Records shown:

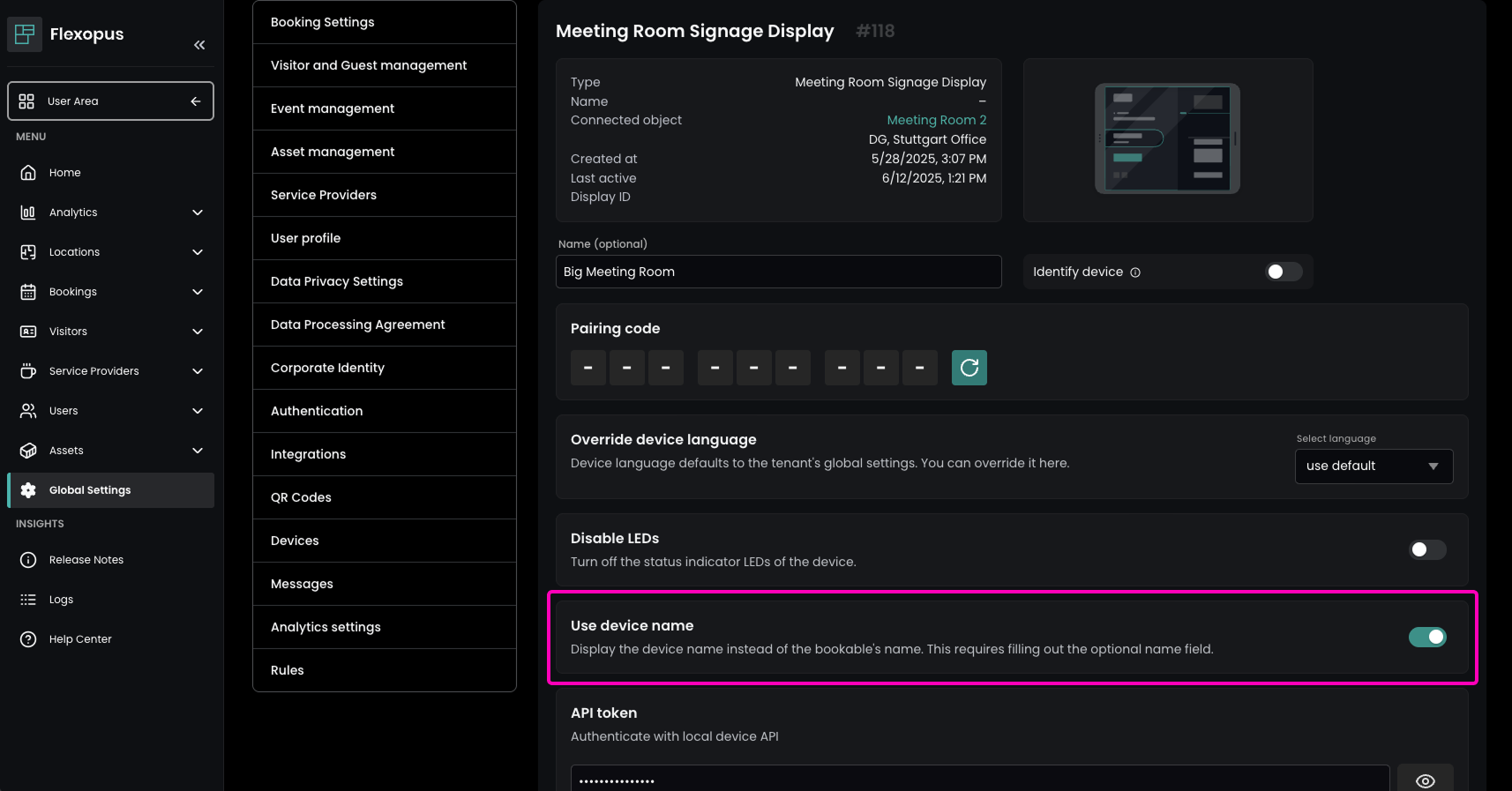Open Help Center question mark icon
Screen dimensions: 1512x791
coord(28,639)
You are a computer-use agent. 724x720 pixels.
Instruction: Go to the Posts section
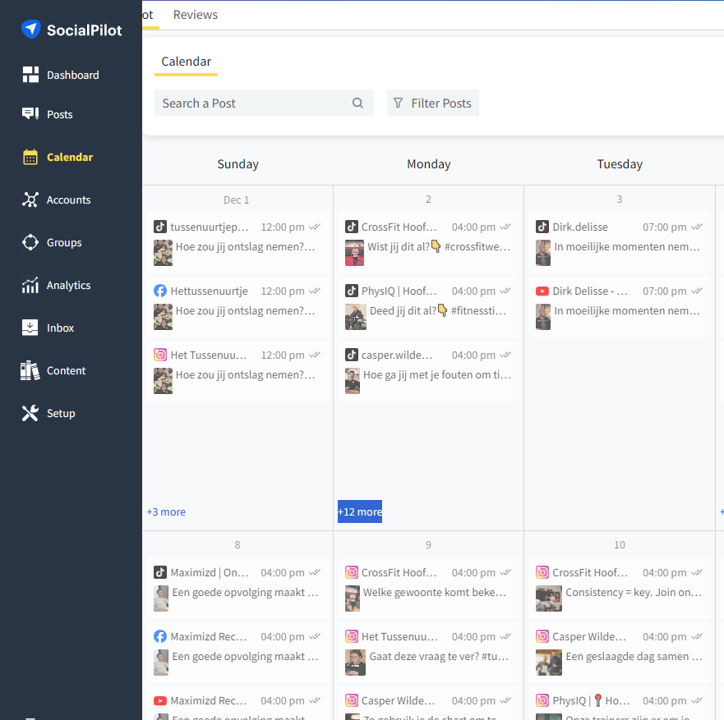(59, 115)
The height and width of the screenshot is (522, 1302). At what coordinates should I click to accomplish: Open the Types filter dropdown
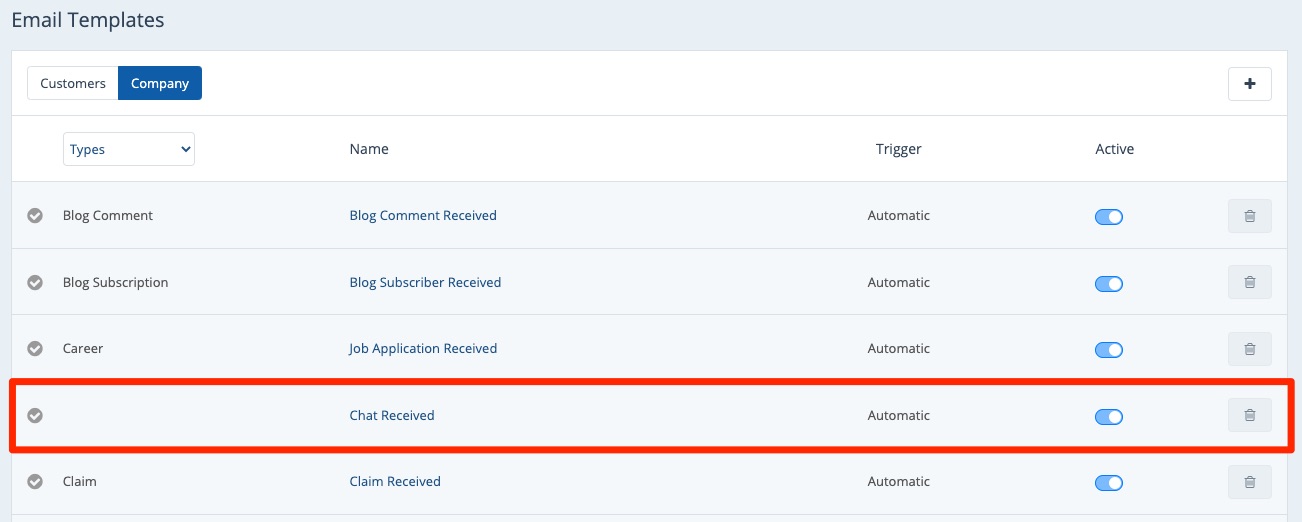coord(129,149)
* * *
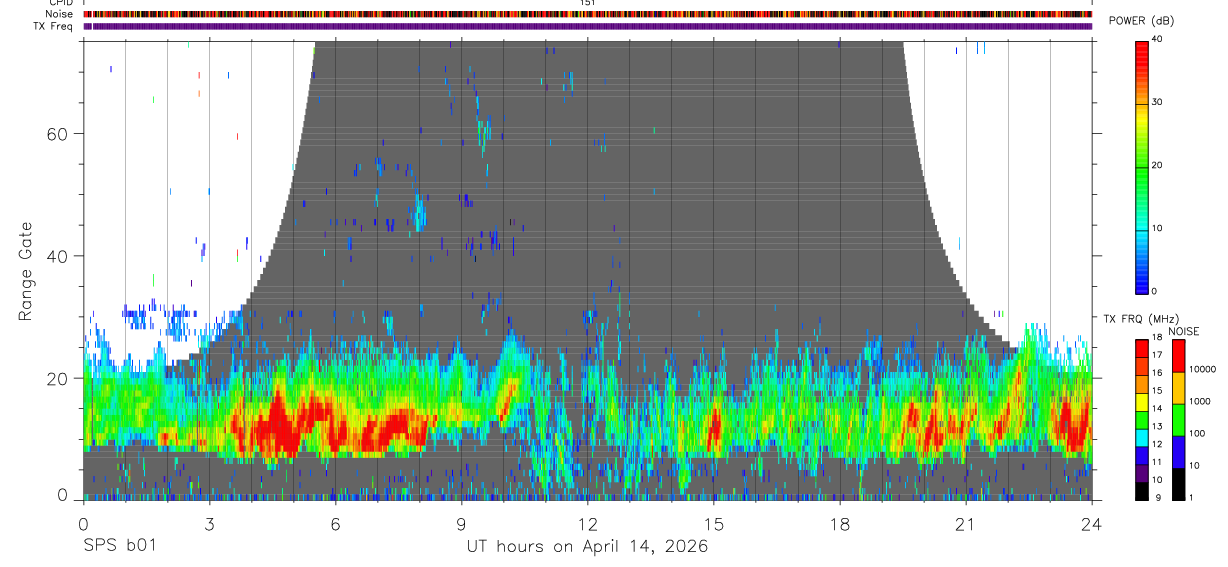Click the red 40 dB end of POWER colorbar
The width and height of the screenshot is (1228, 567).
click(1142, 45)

Goal:
Recast the records from the line with "The height and" through the line with "coord(129,149)" as a two-column CSV with the headers instruction and location. Use one row per record, put each value in double quotes, turn line breaks into spaces, and leave out the pictures.

Output for this task:
instruction,location
"The height and width of the screenshot is (522, 1302). At what coordinates should I click to accomplish: Open the Types filter dropdown","coord(129,149)"